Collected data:
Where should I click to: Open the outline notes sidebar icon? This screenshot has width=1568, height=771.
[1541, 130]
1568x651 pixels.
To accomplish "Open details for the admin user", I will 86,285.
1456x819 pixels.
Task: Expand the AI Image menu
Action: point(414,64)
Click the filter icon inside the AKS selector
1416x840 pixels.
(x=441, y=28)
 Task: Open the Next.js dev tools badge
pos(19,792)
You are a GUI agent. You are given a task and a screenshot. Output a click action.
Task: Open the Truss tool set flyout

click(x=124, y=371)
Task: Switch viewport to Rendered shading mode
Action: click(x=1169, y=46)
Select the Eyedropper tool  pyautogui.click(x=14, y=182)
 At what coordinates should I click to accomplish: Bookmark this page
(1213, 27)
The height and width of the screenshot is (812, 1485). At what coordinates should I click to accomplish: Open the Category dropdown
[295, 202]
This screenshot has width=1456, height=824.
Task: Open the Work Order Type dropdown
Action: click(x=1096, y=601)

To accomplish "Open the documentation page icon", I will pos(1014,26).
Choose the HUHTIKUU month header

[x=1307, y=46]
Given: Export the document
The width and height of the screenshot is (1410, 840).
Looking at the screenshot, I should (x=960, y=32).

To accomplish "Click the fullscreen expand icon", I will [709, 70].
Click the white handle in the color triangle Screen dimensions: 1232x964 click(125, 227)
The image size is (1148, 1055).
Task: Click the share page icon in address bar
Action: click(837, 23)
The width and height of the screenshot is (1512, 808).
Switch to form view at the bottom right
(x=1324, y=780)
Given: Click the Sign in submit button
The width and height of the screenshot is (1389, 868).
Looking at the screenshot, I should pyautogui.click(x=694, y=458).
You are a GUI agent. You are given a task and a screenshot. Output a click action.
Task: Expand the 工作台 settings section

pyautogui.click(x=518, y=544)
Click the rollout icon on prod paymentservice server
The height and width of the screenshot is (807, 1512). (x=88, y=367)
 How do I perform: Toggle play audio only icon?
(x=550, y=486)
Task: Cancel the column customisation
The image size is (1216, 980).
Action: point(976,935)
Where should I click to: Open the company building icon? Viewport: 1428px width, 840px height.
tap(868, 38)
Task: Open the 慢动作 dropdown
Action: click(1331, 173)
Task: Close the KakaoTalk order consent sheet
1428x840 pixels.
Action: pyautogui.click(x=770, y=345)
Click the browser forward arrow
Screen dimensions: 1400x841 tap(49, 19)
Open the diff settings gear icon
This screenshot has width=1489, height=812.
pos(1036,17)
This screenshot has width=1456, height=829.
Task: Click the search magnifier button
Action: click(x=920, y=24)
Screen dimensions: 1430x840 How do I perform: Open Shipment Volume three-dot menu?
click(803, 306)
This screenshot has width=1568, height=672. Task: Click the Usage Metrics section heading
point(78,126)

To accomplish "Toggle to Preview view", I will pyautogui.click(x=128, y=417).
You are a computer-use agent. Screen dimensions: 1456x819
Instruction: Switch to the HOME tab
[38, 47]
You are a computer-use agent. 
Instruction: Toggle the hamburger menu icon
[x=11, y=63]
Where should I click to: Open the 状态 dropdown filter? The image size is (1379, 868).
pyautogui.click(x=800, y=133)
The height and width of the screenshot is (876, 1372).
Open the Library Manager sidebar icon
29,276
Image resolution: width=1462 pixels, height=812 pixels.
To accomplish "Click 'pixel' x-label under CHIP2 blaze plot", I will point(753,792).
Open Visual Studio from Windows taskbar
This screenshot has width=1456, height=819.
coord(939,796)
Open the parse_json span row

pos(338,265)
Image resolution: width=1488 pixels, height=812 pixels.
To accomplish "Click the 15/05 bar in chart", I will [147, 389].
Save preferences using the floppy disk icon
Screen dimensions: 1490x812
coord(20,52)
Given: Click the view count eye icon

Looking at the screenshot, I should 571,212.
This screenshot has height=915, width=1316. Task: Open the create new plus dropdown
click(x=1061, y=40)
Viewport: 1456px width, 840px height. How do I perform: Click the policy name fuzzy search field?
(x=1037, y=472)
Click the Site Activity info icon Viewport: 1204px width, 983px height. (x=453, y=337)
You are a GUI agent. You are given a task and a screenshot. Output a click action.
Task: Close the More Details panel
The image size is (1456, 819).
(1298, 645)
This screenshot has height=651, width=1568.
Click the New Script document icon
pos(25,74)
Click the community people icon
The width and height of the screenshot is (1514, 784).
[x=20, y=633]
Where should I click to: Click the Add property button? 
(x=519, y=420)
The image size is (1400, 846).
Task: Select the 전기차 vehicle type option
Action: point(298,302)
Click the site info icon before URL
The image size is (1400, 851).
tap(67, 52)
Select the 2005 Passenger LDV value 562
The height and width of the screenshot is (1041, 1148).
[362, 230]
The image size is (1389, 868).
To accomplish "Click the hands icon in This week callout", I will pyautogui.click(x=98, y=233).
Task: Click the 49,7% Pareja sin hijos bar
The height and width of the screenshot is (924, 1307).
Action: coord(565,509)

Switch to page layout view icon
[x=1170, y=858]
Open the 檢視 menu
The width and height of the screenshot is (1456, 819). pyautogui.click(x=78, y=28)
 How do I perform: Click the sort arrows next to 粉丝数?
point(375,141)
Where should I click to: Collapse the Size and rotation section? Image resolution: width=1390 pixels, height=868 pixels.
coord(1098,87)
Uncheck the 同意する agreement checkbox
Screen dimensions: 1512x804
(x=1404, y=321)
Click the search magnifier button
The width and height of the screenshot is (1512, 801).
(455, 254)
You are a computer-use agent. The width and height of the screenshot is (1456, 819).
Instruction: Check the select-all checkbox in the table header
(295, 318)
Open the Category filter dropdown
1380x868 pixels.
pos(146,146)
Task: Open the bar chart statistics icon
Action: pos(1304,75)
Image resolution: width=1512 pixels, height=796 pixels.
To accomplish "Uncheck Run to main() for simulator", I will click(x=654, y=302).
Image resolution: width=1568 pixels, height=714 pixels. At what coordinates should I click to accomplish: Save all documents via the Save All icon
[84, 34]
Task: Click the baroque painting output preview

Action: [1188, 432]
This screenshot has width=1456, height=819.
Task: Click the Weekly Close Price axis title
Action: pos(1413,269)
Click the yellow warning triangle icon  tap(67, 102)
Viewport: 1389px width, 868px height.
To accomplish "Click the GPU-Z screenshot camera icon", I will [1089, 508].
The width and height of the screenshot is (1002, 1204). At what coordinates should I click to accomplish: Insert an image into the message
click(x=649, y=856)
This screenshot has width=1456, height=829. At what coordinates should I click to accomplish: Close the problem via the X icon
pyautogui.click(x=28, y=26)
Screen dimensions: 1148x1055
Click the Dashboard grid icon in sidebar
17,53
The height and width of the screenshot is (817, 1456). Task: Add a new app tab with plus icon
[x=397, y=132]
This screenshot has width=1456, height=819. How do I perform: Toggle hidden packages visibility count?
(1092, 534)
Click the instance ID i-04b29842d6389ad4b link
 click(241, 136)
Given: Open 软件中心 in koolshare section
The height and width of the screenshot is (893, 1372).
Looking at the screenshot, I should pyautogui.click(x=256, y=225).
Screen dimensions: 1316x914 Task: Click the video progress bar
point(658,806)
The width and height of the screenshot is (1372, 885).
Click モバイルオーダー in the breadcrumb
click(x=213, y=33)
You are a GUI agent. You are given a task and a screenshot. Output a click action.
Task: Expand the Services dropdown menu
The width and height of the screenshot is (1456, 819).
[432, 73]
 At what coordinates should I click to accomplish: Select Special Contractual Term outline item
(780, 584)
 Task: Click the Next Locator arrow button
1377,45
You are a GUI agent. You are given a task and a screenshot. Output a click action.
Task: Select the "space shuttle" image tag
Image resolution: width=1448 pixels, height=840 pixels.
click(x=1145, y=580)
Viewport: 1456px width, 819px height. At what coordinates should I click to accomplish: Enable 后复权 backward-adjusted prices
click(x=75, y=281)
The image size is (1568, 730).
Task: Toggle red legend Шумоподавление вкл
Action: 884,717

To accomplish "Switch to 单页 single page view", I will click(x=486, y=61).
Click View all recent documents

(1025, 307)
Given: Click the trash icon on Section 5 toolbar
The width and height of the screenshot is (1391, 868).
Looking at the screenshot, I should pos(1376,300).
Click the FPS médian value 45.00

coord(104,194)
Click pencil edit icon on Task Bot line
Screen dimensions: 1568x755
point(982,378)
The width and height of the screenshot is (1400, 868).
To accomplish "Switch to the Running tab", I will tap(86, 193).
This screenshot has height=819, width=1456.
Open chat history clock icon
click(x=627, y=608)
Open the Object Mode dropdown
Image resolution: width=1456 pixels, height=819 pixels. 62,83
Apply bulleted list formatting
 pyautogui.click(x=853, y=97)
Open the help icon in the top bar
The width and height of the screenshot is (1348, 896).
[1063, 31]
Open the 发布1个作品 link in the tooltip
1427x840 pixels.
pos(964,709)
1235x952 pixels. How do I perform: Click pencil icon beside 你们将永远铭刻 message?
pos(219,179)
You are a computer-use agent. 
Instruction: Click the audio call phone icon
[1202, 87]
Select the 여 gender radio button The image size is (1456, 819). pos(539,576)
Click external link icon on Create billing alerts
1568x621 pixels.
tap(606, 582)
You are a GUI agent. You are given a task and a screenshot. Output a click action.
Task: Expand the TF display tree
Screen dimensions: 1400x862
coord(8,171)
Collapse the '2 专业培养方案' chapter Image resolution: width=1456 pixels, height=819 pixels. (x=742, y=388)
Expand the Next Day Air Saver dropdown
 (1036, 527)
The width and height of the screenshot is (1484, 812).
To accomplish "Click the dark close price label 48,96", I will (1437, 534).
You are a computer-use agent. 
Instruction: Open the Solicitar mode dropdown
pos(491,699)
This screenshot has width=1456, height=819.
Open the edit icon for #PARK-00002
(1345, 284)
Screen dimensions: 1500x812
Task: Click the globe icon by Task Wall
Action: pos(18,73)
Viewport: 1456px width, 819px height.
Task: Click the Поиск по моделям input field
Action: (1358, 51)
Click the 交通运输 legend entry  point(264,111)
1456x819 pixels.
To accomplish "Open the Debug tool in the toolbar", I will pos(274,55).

- [REQUIRED ACTION] Each line from the top of the records above through the line containing "Task: Cancel the column customisation" needs to be transcribed exactly, and no line after it.

- [RESULT FOR THIS TASK]
Where should I click to: Open the outline notes sidebar icon? This screenshot has width=1568, height=771.
[1541, 130]
1568x651 pixels.
To accomplish "Open details for the admin user", I will 86,285.
1456x819 pixels.
Task: Expand the AI Image menu
Action: point(414,64)
Click the filter icon inside the AKS selector
1416x840 pixels.
(x=441, y=28)
 Task: Open the Next.js dev tools badge
pos(19,792)
You are a GUI agent. You are given a task and a screenshot. Output a click action.
Task: Open the Truss tool set flyout

click(x=124, y=371)
Task: Switch viewport to Rendered shading mode
Action: click(x=1169, y=46)
Select the Eyedropper tool  pyautogui.click(x=14, y=182)
 At what coordinates should I click to accomplish: Bookmark this page
(1213, 27)
The height and width of the screenshot is (812, 1485). At what coordinates should I click to accomplish: Open the Category dropdown
[295, 202]
This screenshot has width=1456, height=824.
Task: Open the Work Order Type dropdown
Action: click(x=1096, y=601)

To accomplish "Open the documentation page icon", I will pos(1014,26).
Choose the HUHTIKUU month header

[x=1307, y=46]
Given: Export the document
The width and height of the screenshot is (1410, 840).
Looking at the screenshot, I should (x=960, y=32).

To accomplish "Click the fullscreen expand icon", I will [709, 70].
Click the white handle in the color triangle Screen dimensions: 1232x964 click(125, 227)
The image size is (1148, 1055).
Task: Click the share page icon in address bar
Action: click(837, 23)
The width and height of the screenshot is (1512, 808).
Switch to form view at the bottom right
(x=1324, y=780)
Given: Click the Sign in submit button
The width and height of the screenshot is (1389, 868).
Looking at the screenshot, I should pyautogui.click(x=694, y=458).
You are a GUI agent. You are given a task and a screenshot. Output a click action.
Task: Expand the 工作台 settings section

pyautogui.click(x=518, y=544)
Click the rollout icon on prod paymentservice server
The height and width of the screenshot is (807, 1512). (x=88, y=367)
 How do I perform: Toggle play audio only icon?
(x=550, y=486)
Task: Cancel the column customisation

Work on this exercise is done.